Rachel Williamson: 25:18

It sounds very expensive.

Shane Storey: 25:19

But it's not with RNA. See, because with RNA, you can just dial up a change in the sequence and then you can, you can actually do that in a modular kind of way. So it's nowhere near as expensive as the dendritic cell thing we discussed before. That's really expensive. 

But you can dial that up pretty simply in a small scale batch manufacturing with RNA and do it that way. And there are trials that Moderna have and I think BioNTech got that personalised approach in some of their phase 3 programs. The other interesting thing is using AI to, so rather than sequence a patient's tumour, if you get the genetic information, use AI to sort of detect just from those sequences, which are likely to be good neoantigens. And also likely to interact with the right bits of the immune system in the right way at the right time to do the right things. You know, that's where you're starting to see a lot of really interesting research.

Rachel Williamson: 26:16

What companies are really exciting you right now?

Shane Storey: 26:19

We've spoken about RNA as, you know, as the, as the key here, but there's still some drawbacks there that a number of companies are looking at really is to do with how they're delivered. 

The vaccine industry is still absolutely over-dependent on say intramuscular injections.

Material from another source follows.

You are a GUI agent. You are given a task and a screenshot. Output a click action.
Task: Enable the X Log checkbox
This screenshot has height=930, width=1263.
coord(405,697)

So, um, there's hardly any immune cells in a muscle. So I like companies like Vaxxas who are doing a way with needles and they're using patch based technologies to put antigen just underneath the surface of the skin where, surprise, surprise, all the antigen presenting cells hang out, right? So you, you're putting the antigen in the right place, which is a terrific start, so we like that. 

We also like companies like Arcturus, in the States, who are doing RNA, but their RNAs are self replicating, so they make copies of themselves inside the cell. So you really, a sixth of the material is needed to generate a superior immune response because the vaccine has that self replicating nature. 

So I guess the companies that we look for are those that are trying to solve the delivery issues. If we start from the assumption that RNA is probably going to win, what companies can we find that are going to help it win even more? I think they're the ones that interest us as analysts.

Rachel Williamson: 27:48

That was Dr. Shane Storey, head of the healthcare team at Wilson's Advisory. Shane says mRNA cancer vaccines will be on the market in five years, and these will change the way the cancer immunotherapy industry works. They can be made cheaply enough to give in combination with an expensive checkpoint inhibitor. In contrast, a cell vaccine like Provenge is never going to work just on cost. 

In our next episode, we start deep diving into companies that are making cancer vaccines in Australia. But doing so just a little bit differently again.